PROBLEM STATEMENT: Only the count is expected: the number of lines below that contain "each".

SUPPLIED RECORDS:
====

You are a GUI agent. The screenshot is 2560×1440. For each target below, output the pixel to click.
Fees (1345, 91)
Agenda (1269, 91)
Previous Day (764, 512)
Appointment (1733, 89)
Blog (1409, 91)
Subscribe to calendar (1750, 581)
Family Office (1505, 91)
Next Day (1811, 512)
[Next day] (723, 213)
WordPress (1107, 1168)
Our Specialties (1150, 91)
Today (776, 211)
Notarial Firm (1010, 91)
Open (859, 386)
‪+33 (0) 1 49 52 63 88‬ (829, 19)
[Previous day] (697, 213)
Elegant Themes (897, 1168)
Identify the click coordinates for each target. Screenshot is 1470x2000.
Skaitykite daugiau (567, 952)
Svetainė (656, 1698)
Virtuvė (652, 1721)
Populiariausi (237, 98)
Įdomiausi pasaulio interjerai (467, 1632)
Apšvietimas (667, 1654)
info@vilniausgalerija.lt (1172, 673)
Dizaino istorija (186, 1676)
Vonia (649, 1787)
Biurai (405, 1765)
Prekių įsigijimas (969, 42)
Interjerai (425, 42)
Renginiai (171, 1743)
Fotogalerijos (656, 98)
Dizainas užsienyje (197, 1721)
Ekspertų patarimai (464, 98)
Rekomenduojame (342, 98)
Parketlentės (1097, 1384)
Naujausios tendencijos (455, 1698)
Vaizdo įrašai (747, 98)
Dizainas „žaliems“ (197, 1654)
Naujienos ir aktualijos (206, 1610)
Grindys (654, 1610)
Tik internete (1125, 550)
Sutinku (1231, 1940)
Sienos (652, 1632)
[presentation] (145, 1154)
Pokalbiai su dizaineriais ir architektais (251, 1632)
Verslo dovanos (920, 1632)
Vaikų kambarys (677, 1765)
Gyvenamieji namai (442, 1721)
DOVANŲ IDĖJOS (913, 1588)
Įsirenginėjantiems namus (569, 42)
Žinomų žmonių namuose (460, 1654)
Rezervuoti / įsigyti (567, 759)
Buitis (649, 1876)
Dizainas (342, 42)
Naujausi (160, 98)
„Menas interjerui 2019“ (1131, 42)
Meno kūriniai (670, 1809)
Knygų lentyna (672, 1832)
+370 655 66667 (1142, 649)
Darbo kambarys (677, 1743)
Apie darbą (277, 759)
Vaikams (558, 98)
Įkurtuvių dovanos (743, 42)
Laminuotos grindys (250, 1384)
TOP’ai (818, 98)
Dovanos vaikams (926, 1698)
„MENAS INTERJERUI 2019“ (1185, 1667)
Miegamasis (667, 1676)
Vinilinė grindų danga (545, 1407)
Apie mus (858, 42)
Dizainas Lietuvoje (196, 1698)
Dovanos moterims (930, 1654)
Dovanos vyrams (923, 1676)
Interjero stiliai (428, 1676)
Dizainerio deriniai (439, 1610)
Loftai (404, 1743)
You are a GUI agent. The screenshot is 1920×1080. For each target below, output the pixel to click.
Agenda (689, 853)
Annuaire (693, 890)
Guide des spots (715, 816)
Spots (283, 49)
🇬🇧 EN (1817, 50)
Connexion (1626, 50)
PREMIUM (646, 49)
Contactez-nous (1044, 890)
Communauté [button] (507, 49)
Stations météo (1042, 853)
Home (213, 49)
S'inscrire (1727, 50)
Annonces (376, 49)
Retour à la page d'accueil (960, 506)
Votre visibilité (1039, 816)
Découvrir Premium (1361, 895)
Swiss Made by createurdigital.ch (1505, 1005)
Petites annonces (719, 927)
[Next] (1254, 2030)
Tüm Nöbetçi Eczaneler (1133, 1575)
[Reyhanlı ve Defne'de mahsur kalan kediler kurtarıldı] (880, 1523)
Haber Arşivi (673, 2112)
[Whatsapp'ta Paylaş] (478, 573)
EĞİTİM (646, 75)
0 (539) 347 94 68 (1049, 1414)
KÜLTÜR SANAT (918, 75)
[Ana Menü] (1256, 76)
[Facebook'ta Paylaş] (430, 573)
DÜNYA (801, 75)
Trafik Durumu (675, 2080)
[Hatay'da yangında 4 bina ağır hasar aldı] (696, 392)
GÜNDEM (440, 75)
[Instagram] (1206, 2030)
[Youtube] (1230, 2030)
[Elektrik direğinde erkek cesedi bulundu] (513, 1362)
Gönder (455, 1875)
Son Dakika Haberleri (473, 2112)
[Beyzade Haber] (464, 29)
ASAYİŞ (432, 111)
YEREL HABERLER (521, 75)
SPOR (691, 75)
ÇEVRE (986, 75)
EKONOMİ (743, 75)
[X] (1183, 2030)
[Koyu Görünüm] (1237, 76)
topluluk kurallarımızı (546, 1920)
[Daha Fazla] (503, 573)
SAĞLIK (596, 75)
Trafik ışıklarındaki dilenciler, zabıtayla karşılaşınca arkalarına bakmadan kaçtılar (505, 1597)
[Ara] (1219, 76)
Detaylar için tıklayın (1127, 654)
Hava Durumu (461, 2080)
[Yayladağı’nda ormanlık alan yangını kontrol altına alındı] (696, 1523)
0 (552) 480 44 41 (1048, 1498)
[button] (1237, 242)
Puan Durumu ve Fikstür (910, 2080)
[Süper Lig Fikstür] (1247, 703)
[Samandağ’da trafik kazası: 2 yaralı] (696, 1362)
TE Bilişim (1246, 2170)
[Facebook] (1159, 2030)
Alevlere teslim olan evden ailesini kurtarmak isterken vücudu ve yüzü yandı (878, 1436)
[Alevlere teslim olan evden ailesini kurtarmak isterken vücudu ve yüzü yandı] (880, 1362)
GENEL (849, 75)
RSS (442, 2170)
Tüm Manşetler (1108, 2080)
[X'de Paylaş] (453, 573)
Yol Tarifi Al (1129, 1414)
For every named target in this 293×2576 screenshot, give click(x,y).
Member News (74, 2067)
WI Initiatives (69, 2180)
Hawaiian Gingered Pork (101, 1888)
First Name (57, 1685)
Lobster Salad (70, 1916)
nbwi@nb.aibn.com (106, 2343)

====

TASK SOLUTION: 3